Adventures in Generative AI: Text-to-Video 101

Adventures in Generative AI: Text-to-Video 101

Tags
AI
Published
November 13, 2023

🤖 This post is the first in a future series by Gideon Crawley. You can find Gideon on LinkedIn, or hire him and other AI explorers over at the Quorum1 services page. 🤖

In our fast-paced digital world technology continues to advance at a breakneck pace; innovative solutions are constantly reshaping the way we interact with, consume, and share information.

One such groundbreaking advancement is the emergence of Text-to-Video Artificial Intelligence, a transformative technology that offers a bridge between the written word and the visual realm, enabling the automated transformation of text-based content into engaging and dynamic video presentations.

This blog post aims to provide a brief introduction of this innovative technology with an overview on the history of text-to-video. Additionally, you will find links to some more comprehensive articles in case you’d like to take a deeper dive into the topic.

We’ll close with a demonstrative walkthrough of Fliki, a text-to-video AI tool that I have been experimenting with, followed by “The Divine Proportion”, an educational video that I recently made using Fliki.

The Evolution of Text-To-Video

Historical information sources from: https://www.fabianmosele.com/ai-timeline

Early Development (2000s)

In the early 2000s, the technology that would eventually allow for basic text-to-video systems began to emerge, initially allowing simple animations or slideshows to be generated from written text. However, these systems were limited in terms of complexity and naturalness.

Convolutional Neural Networks (CNN) are a special kind of multi-layer neural network, designed to recognize visual patterns directly from pixel images with minimal preprocessing. One of the earliest convolutional neural networks was LeNet 5, designed for handwritten and machine-printed character recognition.

This was followed by ImageNet in 2009. ImageNet was a dataset of more than 14 million images with human-annotated descriptions of the contents. The biggest at that time, it greatly helped in the development of computer vision research.

Depiction of the ImageNet data set (Source:
Depiction of the ImageNet data set (Source: Roboflow)

Improved Natural Language Processing / Image Classification (2010s)

During the 2010s, advancements in Natural Language Processing (NLP) greatly improved the understanding of context, sentiment, and semantics within written text. This enhanced understanding formed the basis for the more sophisticated text-to-video AI systems to come.

During the 2012 ImageNet competition (ILSVRC12), a convolutional neural network trained on ImageNet called AlexNet, revolutionized the way to approach image classification, outperforming all the other entries that year and winning the competition. AlexNet was a major improvement, with the next best entry getting only 26.2% top 5 test error rate.

Introduction of Generative Adversarial Networks / GANs (2014)
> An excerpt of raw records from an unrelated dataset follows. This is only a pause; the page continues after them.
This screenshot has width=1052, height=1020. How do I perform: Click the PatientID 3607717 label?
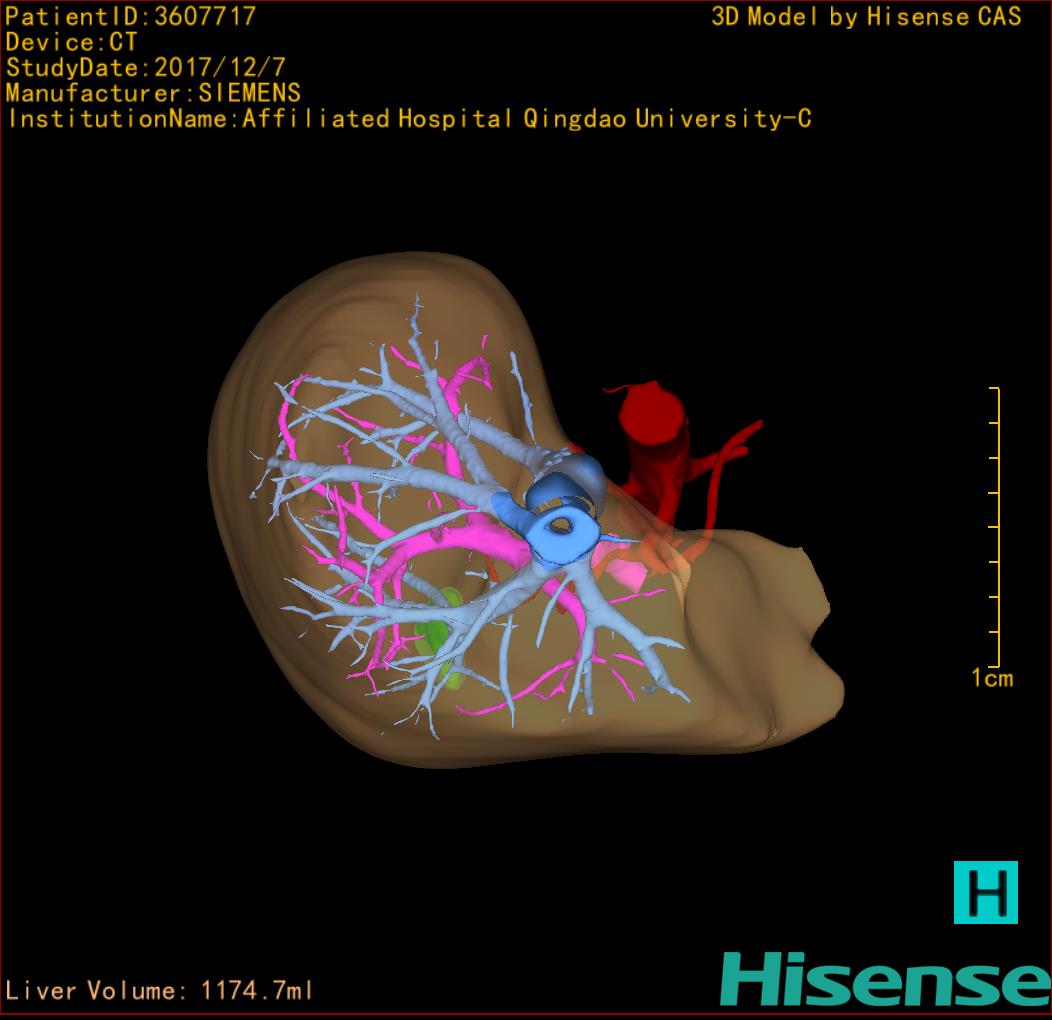[131, 16]
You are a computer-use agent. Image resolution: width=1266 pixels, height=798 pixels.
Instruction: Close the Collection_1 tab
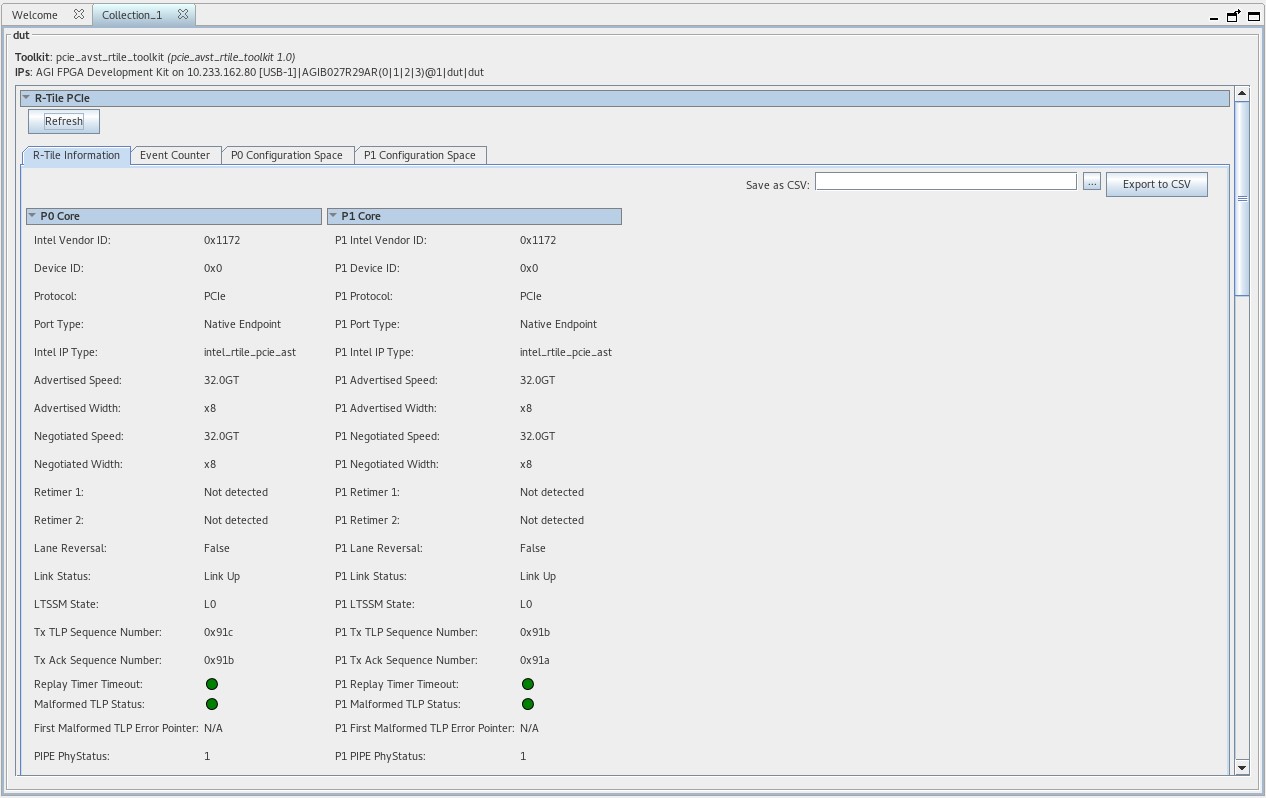coord(183,15)
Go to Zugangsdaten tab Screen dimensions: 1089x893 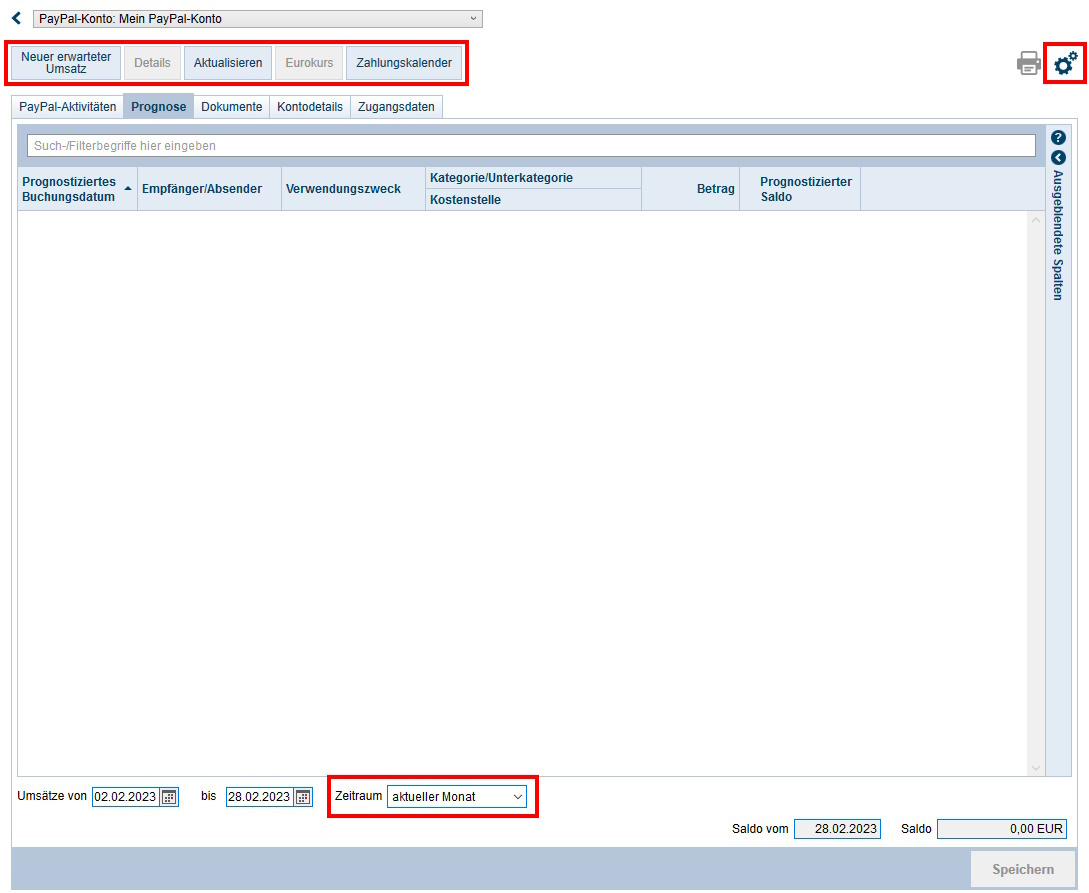coord(396,107)
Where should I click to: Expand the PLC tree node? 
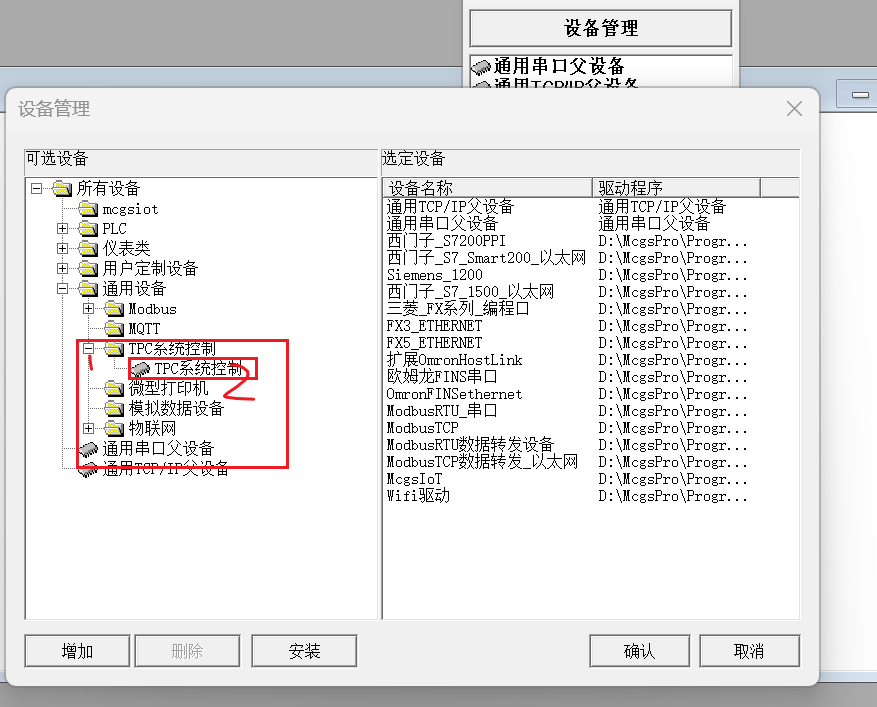63,229
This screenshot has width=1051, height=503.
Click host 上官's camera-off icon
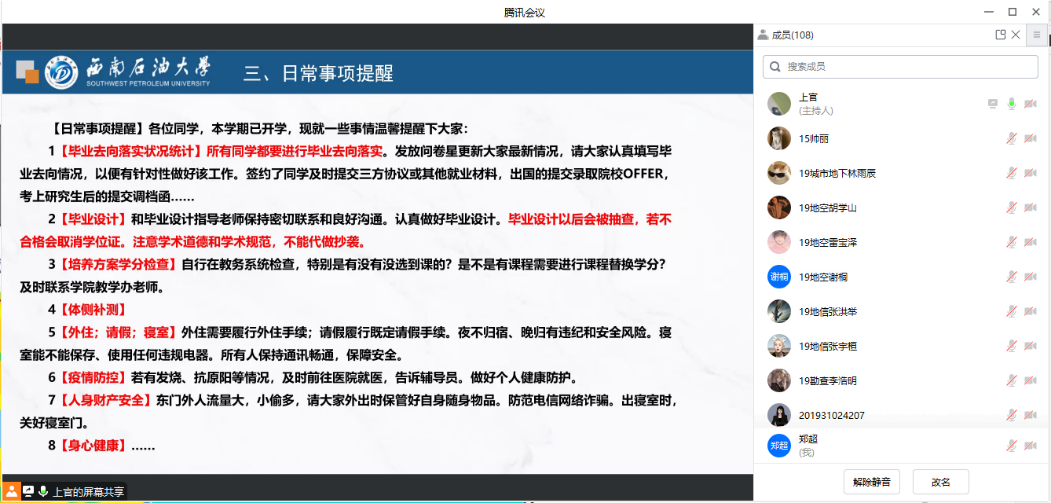click(x=1030, y=104)
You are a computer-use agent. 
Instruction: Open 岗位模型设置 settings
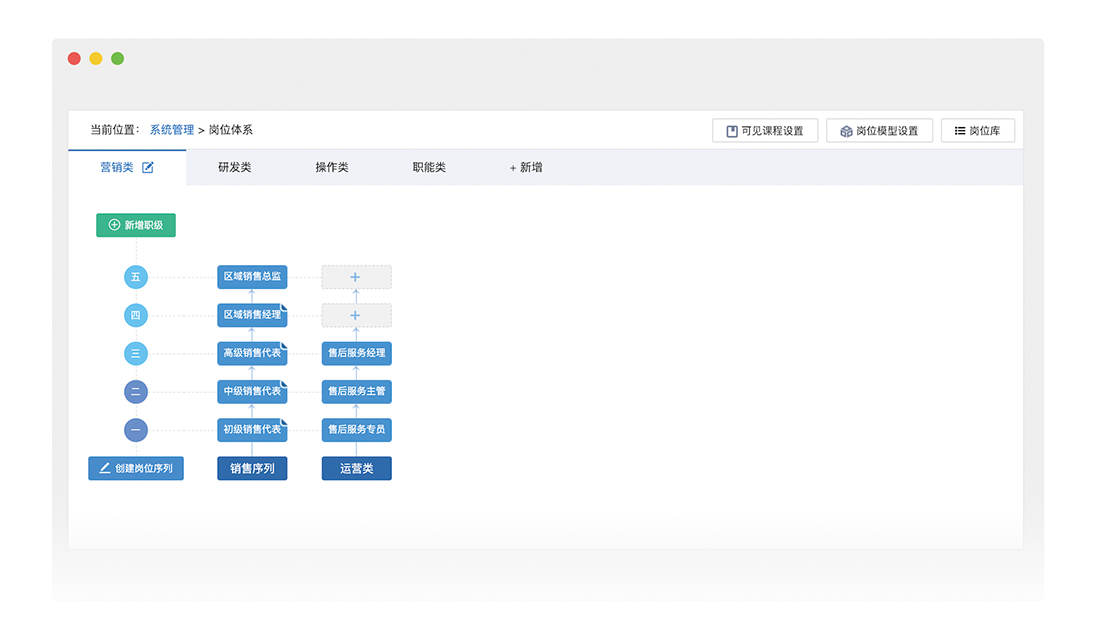879,131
Following the release of Microsoft’s Coco (Common Objects in Context)- a large-scale object detection, segmentation, and captioning dataset, with more than 200 thousand labeled images, and Google’s convolutional Neural Network GoogLeNet, 2014 also saw the introduction of Generative Adversarial Networks, which are machine learning frameworks for generating images between two adversarial neural networks.

Source:
Source: Coco Project

The introduction of Generative Adversarial Networks provided a significant boost to the field of AI. GANs enabled the generation of more realistic and nuanced visuals from textual input, paving the way for more refined text-to-video algorithms.

Deep Learning and Neural Networks (Mid-2010s)

Deep learning and neural networks became central to text-to-video advancements, allowing for more complex modeling of both textual data and visual content. This enabled the development of systems that could create dynamic, engaging videos based on the intricacies of the input text.

Arrival of Transformer Architecture (2017)

The introduction of the transformer architecture in 2017 revolutionized NLP tasks. Transformers, with their attention mechanisms, significantly improved the ability to process and understand large amounts of text, further enhancing text-to-video capabilities. Transformer architecture is a type of neural network architecture that uses an encoder-decoder structure to transform one sequence into another.

Commercial Applications and Integration (Late 2010s - Early 2020s)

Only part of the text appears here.